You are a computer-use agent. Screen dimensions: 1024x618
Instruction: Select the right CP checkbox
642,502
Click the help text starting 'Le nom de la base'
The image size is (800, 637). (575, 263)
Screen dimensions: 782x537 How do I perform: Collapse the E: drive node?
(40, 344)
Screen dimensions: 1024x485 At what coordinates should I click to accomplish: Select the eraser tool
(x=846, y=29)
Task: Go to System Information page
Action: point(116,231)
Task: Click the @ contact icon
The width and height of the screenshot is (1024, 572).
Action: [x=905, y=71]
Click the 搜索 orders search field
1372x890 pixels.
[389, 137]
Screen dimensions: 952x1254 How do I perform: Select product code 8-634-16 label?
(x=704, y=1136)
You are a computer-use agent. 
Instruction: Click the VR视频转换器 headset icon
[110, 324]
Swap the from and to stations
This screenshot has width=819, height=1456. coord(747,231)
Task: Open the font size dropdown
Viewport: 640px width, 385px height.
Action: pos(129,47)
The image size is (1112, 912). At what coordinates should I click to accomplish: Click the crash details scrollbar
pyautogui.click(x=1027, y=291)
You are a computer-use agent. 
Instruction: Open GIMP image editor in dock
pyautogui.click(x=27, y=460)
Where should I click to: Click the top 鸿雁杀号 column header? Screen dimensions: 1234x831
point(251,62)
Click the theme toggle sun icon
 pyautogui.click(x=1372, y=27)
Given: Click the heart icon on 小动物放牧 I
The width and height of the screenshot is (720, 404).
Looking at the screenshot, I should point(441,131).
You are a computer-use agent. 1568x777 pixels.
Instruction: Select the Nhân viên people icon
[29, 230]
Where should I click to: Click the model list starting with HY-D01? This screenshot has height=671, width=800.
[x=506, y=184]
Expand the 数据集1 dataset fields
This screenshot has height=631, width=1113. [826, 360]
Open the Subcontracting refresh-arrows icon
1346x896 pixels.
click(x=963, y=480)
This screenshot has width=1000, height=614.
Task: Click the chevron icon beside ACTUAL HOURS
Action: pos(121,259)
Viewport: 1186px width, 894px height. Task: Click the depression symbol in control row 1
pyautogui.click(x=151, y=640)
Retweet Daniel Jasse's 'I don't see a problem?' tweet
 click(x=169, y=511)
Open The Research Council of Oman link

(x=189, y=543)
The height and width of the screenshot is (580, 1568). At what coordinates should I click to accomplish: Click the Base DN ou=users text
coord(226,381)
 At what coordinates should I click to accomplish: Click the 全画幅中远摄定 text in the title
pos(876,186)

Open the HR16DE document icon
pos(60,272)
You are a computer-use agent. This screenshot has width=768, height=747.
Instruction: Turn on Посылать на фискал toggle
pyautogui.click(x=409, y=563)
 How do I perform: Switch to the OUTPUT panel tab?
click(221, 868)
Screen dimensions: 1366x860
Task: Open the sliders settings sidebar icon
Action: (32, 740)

> Challenge
Reproduce all of the records above word for word, keeping every line in its original order.

> Complete output
You are a computer-use agent. Screen dimensions: 1024x618
Instruction: Select the right CP checkbox
642,502
Click the help text starting 'Le nom de la base'
The image size is (800, 637). (575, 263)
Screen dimensions: 782x537 How do I perform: Collapse the E: drive node?
(40, 344)
Screen dimensions: 1024x485 At what coordinates should I click to accomplish: Select the eraser tool
(x=846, y=29)
Task: Go to System Information page
Action: point(116,231)
Task: Click the @ contact icon
The width and height of the screenshot is (1024, 572).
Action: [x=905, y=71]
Click the 搜索 orders search field
1372x890 pixels.
[389, 137]
Screen dimensions: 952x1254 How do I perform: Select product code 8-634-16 label?
(x=704, y=1136)
You are a computer-use agent. 
Instruction: Click the VR视频转换器 headset icon
[110, 324]
Swap the from and to stations
This screenshot has width=819, height=1456. coord(747,231)
Task: Open the font size dropdown
Viewport: 640px width, 385px height.
Action: pos(129,47)
The image size is (1112, 912). At what coordinates should I click to accomplish: Click the crash details scrollbar
pyautogui.click(x=1027, y=291)
You are a computer-use agent. 
Instruction: Open GIMP image editor in dock
pyautogui.click(x=27, y=460)
Where should I click to: Click the top 鸿雁杀号 column header? Screen dimensions: 1234x831
point(251,62)
Click the theme toggle sun icon
 pyautogui.click(x=1372, y=27)
Given: Click the heart icon on 小动物放牧 I
The width and height of the screenshot is (720, 404).
Looking at the screenshot, I should point(441,131).
You are a computer-use agent. 1568x777 pixels.
Instruction: Select the Nhân viên people icon
[29, 230]
Where should I click to: Click the model list starting with HY-D01? This screenshot has height=671, width=800.
[x=506, y=184]
Expand the 数据集1 dataset fields
This screenshot has height=631, width=1113. [826, 360]
Open the Subcontracting refresh-arrows icon
1346x896 pixels.
click(x=963, y=480)
This screenshot has width=1000, height=614.
Task: Click the chevron icon beside ACTUAL HOURS
Action: pos(121,259)
Viewport: 1186px width, 894px height. Task: Click the depression symbol in control row 1
pyautogui.click(x=151, y=640)
Retweet Daniel Jasse's 'I don't see a problem?' tweet
 click(x=169, y=511)
Open The Research Council of Oman link

(x=189, y=543)
The height and width of the screenshot is (580, 1568). At what coordinates should I click to accomplish: Click the Base DN ou=users text
coord(226,381)
 At what coordinates should I click to accomplish: Click the 全画幅中远摄定 text in the title
pos(876,186)

Open the HR16DE document icon
pos(60,272)
You are a computer-use agent. This screenshot has width=768, height=747.
Instruction: Turn on Посылать на фискал toggle
pyautogui.click(x=409, y=563)
 How do I perform: Switch to the OUTPUT panel tab?
click(221, 868)
Screen dimensions: 1366x860
Task: Open the sliders settings sidebar icon
Action: (32, 740)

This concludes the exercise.